Once again a year has gone by. Everywhere we heard about fake and other bad news. sometimes we forgot that there could be something like “Good News”. Though we do hope we could give some light in a certain darkness.

Our ecclesia in Heverlee received very bad news in June. We had to leave the place for Starbucks and Burger King taking away our facility to meet and to have our Breaking of Bread at those premises. At the moment we use brother Marcus his living room in Leefdaal and the bar at the Warande in Tervuren, but that public space is not ideal or practical. It would be nice if we could find a better solution.
For Nivelles and Mons nothing changes and for baptised members there is still our internet meeting Sunday morning, though now one hour earlier than last religious year.

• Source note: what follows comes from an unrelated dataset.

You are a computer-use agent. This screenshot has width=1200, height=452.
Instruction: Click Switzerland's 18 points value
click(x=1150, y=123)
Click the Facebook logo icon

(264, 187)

Financially the red ciphers grew. Brother Marcus and Steve paying already a lot from their private funds, but next to rent, publishing, internet, copyrights we also have mounting portocosts. In Belgium there seem not to be many people interested to help us in our preaching work. Several people three-monthly receive our paperwork magazine “Met Open Bijbel” and receive the books they request for. But none ever thought or thinks about contributing something to cover the costs.

In case you want to help our preaching work, this shall be very much appreciated. Any gift is welcome, at BE37 9730 6618 2528, with notice “Ecclesial help”.

Remarkable things are happening around us and as we circulate our English printed newsletter today we see France troubled with rioting on the streets, the UK Government hamstrung by its perplexing Brexit challenges, a White House which lurches from crisis to crisis, New Zealand having to apologise for the murder of a backpacker – and in many other places suffering, hunger, displacement and fear. Even the hardest heart cannot be unmoved by these things. Whatever the remaining days of 2018 may bring, let us hold fast to the promise of Christ’s return and be encouraged by the bright prospect of his glorious reign. Mankind’s many insoluble problems will then, finally, be at an end. For “all the earth shall be filled with the glory of the Lord”.

We wish you a lovely end of the year and a good new start for 2019.